## start Data for this exercise
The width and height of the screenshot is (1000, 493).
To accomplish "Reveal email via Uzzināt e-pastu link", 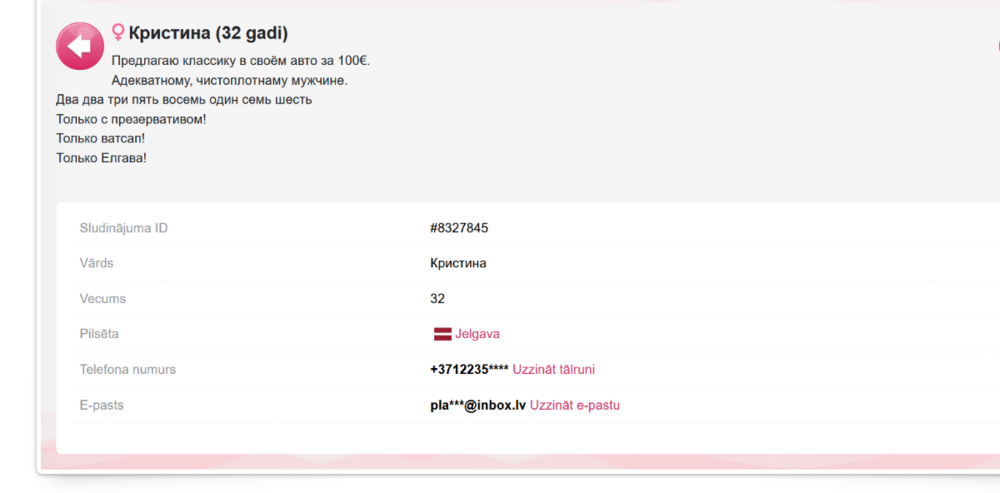I will point(574,406).
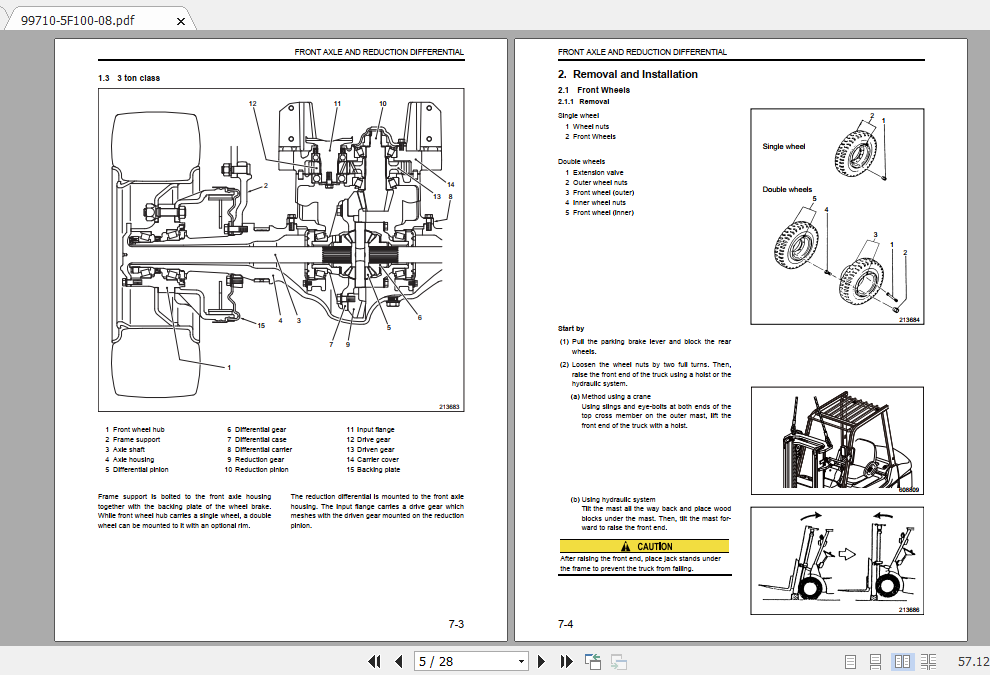Close the 99710-5F100-08.pdf tab
990x675 pixels.
click(181, 19)
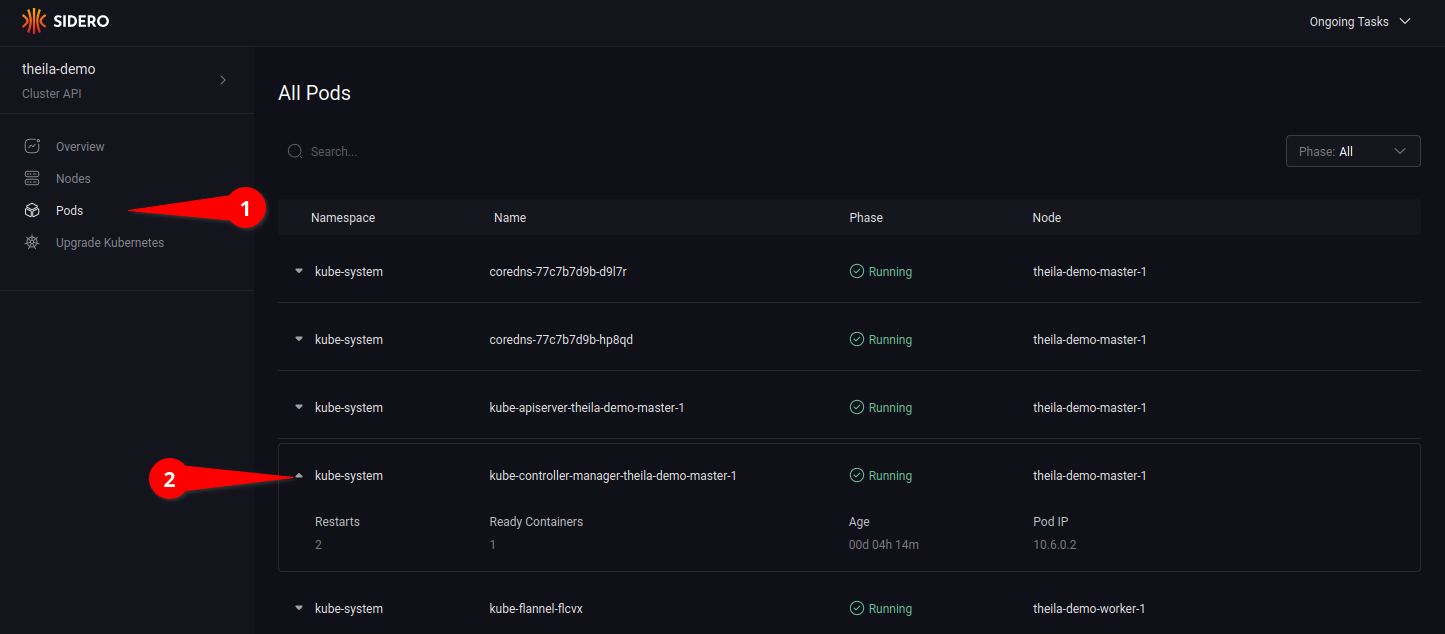Go to the Nodes page
This screenshot has width=1445, height=634.
(73, 179)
## end Data for this exercise
## Task brief:
Extract each row above that contains the word "height".

## Written answer:
The width and height of the screenshot is (1000, 493).
This screenshot has width=1445, height=634.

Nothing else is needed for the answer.